# AIM OF THE EXERCISE
Lines with "Given" in the records below: say how many there are, and add nothing.

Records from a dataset
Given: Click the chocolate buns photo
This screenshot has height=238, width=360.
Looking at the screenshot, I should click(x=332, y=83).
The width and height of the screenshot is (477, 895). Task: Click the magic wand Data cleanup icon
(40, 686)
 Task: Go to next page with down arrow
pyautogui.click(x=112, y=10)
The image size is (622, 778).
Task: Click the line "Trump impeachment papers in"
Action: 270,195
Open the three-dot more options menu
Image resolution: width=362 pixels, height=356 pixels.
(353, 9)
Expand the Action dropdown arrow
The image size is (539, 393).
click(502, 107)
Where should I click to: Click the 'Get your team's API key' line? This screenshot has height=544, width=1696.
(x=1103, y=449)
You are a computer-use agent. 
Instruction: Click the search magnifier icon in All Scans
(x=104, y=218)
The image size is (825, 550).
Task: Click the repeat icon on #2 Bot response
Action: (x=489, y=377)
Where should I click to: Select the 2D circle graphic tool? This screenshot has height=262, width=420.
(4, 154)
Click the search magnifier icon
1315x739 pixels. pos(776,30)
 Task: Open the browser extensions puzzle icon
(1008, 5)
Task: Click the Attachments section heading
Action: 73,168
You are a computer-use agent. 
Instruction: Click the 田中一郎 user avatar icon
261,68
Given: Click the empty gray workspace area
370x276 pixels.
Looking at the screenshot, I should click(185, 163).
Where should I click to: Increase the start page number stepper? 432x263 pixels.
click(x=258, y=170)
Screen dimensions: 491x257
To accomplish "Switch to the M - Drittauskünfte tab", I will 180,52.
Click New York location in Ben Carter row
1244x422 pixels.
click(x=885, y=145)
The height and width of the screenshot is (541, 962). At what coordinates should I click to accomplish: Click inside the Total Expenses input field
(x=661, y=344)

# SOLUTION FOR THIS TASK
2